● Textausschnitt:
---------------
Genau das richtige, wenn man wie ich zu Fuß mit schwedischem Riesenkinderwagen unterwegs ist.

Ich manövrierte also mich, das Kind und den Kinderwagen erst mal ins Haus rein, dann zwischen erwähnte Wand und Tresen, atmete die Beklemmung weg und trug mein Anliegen vor. Nun begab es sich aber, dass auf dem Schreiben, ich möge die Sendung bitte beim Zoll abholen und die passende Dokumentation mitbringen, nicht drauf stand, um welche Sendung es sich handelte. Es soll nämlich tatsächlich Menschen geben, die mehr als nur ein Teil im Ausland bestellen und dann schlichtweg nicht wissen, welches davon der Zoll rausgefischt hat und somit welche Dokumentation gebraucht wird.

Ich hatte also eine ziemliche Zettelwirtschaft dabei, nur nicht den, den ich benötigte. Kurzum, mein Aufenthalt im Zollamt war etwas längerer Natur.

Während zwei Zollbeamte sichtlich bemüht waren, mir entgegenzukommen und auf den falschen Zetteln vielleicht doch den passenden Wert zu finden, betrat ein älteres Ehepaar den Raum.
---------------
● Was zu tun ist:
a – Pack aus der Liste alles ab der Zeile mit „This screenshot has width=818, height=460.“ bis hinunter zur Zeile mit „drop the first“, beide eingeschlossen, in eine JSON-Liste aus Zeichenketten, eine pro Zeile und ohne Leerzeilen.
b – Erzähl die Geschichte vom Besuch im Zollamt nach ihrem letzten Satz weiter.
Der Textausschnitt und die Liste haben nichts miteinander zu tun.

● Material:
---------------
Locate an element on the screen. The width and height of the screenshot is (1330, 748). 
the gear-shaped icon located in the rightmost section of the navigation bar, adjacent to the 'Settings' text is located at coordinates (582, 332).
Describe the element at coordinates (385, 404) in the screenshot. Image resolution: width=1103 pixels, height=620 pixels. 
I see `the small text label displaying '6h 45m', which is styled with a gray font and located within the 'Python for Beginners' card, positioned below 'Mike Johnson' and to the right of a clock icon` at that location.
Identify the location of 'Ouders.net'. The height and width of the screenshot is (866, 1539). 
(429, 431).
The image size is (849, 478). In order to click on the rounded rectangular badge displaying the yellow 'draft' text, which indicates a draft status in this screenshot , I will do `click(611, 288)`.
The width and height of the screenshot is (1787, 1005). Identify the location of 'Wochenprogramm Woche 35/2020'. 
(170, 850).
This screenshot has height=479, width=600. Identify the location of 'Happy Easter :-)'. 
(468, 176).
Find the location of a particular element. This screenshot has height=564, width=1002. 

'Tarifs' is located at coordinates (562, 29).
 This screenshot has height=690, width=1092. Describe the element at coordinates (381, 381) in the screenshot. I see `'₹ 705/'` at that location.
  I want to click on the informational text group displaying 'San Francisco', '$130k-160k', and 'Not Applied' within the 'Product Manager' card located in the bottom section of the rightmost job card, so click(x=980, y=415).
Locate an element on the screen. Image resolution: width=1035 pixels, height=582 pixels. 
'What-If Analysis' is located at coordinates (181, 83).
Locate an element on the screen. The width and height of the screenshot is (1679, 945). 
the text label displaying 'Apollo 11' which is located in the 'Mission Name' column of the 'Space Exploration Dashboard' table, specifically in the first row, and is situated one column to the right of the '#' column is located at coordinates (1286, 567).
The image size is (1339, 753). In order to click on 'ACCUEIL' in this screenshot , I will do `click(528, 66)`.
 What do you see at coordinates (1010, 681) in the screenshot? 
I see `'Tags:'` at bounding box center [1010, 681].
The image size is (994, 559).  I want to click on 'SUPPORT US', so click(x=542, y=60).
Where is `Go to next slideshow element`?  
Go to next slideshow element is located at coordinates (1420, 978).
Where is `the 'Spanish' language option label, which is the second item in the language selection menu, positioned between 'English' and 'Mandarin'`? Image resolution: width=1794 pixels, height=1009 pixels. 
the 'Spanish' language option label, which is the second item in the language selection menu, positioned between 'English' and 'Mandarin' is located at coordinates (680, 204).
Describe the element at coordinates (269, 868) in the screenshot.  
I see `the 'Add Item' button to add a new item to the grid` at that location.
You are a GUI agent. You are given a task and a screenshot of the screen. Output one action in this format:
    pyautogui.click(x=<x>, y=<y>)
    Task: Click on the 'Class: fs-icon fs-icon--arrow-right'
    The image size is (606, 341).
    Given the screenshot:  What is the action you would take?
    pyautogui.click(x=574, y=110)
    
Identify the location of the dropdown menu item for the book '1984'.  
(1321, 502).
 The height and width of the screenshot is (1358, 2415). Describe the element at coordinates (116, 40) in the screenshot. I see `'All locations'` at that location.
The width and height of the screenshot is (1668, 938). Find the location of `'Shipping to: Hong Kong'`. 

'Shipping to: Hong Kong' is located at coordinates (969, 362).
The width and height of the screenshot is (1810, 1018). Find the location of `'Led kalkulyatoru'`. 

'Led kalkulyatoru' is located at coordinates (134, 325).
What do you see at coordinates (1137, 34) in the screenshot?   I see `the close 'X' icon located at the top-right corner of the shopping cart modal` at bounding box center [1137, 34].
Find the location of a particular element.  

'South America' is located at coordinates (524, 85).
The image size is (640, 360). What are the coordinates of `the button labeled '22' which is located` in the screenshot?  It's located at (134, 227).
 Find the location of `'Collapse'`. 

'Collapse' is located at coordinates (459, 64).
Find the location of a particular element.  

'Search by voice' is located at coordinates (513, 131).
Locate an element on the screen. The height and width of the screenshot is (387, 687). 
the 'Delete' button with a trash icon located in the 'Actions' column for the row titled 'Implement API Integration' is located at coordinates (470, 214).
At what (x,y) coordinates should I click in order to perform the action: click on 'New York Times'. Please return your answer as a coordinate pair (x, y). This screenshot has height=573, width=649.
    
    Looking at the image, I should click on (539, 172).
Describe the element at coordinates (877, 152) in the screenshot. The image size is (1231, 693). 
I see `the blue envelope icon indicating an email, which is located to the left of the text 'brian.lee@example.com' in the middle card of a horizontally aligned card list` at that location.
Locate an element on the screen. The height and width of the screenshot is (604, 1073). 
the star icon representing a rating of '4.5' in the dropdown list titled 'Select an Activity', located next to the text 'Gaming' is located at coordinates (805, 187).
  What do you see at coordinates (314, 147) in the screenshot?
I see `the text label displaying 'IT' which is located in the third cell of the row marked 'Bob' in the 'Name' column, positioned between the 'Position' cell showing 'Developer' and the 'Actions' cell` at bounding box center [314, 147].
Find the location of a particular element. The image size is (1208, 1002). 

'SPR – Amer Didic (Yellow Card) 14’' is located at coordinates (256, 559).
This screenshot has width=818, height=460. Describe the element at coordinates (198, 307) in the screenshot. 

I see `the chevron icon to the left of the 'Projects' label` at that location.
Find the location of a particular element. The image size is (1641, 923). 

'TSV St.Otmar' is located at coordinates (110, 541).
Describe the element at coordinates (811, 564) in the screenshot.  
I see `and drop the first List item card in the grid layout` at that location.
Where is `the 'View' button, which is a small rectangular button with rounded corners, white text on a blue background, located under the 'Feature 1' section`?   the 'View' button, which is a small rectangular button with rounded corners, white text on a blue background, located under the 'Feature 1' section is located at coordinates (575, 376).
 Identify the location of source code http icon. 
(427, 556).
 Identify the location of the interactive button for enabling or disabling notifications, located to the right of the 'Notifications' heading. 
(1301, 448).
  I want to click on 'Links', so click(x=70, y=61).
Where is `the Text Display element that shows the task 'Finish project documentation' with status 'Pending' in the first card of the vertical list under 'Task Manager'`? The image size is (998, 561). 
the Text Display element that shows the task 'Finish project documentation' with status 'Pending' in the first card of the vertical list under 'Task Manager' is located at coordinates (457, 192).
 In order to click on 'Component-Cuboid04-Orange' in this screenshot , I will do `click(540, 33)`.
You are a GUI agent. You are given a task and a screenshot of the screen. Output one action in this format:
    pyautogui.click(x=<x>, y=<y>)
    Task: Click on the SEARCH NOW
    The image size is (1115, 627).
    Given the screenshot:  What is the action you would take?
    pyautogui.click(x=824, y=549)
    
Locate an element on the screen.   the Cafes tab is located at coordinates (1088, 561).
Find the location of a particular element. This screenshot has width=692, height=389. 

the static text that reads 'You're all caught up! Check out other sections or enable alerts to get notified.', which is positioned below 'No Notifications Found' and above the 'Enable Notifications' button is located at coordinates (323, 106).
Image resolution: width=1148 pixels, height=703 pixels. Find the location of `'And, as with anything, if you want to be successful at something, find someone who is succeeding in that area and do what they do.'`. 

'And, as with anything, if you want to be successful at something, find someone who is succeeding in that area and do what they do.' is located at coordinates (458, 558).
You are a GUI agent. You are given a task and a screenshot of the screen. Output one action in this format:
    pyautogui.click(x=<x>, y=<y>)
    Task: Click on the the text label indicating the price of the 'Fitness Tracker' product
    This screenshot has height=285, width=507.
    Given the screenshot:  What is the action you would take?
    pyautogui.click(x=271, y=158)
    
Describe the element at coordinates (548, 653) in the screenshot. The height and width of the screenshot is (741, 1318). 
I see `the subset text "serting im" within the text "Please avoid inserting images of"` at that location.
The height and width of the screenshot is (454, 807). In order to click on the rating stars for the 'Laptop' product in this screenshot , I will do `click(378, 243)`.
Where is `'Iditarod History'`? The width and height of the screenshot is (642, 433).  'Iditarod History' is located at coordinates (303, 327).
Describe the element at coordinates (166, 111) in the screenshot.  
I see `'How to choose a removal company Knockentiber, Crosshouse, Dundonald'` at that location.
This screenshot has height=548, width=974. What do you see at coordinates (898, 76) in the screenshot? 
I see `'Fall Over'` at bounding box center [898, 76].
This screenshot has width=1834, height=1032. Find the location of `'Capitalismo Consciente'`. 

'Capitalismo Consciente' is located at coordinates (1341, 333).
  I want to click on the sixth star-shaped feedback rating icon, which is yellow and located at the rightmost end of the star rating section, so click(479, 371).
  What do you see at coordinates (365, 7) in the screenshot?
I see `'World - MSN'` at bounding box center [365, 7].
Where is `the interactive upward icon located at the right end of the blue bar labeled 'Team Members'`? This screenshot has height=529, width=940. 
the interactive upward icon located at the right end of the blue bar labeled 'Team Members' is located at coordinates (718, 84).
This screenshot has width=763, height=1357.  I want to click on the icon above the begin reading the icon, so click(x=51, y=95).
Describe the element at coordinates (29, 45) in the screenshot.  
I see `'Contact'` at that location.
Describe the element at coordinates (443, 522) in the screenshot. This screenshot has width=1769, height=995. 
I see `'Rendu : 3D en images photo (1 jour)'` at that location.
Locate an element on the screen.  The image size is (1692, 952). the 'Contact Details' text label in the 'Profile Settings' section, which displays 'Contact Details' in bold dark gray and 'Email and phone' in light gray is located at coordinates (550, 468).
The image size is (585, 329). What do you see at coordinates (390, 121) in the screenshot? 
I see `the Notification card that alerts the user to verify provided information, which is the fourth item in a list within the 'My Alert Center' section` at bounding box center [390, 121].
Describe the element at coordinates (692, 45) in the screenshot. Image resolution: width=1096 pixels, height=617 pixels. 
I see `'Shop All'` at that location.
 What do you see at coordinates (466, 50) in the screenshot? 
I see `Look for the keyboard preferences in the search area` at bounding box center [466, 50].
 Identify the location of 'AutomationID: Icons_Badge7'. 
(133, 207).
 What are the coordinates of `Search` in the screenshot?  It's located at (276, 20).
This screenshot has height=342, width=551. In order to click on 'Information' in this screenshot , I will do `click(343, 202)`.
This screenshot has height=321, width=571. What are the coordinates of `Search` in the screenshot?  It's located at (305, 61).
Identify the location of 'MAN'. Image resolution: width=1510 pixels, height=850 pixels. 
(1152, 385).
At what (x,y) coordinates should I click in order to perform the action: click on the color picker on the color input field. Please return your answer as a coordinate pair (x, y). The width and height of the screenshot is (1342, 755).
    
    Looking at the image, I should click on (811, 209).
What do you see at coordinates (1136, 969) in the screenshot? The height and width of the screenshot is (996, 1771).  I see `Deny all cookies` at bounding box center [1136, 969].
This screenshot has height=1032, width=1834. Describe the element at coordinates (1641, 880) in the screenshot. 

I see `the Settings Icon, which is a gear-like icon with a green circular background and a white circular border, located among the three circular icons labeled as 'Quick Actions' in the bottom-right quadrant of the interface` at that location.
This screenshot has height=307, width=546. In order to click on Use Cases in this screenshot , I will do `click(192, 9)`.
---------------
● Ergebnisse nacheinander:
a –
[
  "This screenshot has width=818, height=460. Describe the element at coordinates (198, 307) in the screenshot. ",
  "I see `the chevron icon to the left of the 'Projects' label` at that location.",
  "Find the location of a particular element. The image size is (1641, 923). ",
  "'TSV St.Otmar' is located at coordinates (110, 541).",
  "Describe the element at coordinates (811, 564) in the screenshot.  ",
  "I see `and drop the first List item card in the grid layout` at that location."
]

b –
Man soll ja nicht vorschnell urteilen, aber beim ersten Blick auf die Dame schoss mir durch den Kopf „wenn die mal nicht gleich zicken wird.“ Der Blick, der Gesichtsausdruck…sagen wir mal so, freundliche Gelassenheit sieht anders aus.

Ich sollte ihr Unrecht tun.

Während ich also immer noch versuchte, mein 30€ Kettchen zu verzollen, hörte ich wie der Mann anfing, mit dem Zollbeamten zu argumentieren, die Sendung würde ich ja gar nicht in die EU eingeführt werden.

„Doch, sie wird gerade eben eingeführt. Dafür sind Sie ja hier,“ erklang es beschwichtigend.

„Nein, wird sie nicht. Er nimmt sie ja direkt wieder mit raus.“

„Ja, aber das wissen wir ja nicht, für uns wird sie gerade eingeführt und deswegen müssen wir sie auch verzollen“, der Erklärungsversuch des Zollbeamten.

„Man muss nichts verzollen, das nicht eingeführt wird!“
„Sie führen es ja aber ein.“
„Nein, er führt es ja wieder aus!“

Der Ton wurde rauer.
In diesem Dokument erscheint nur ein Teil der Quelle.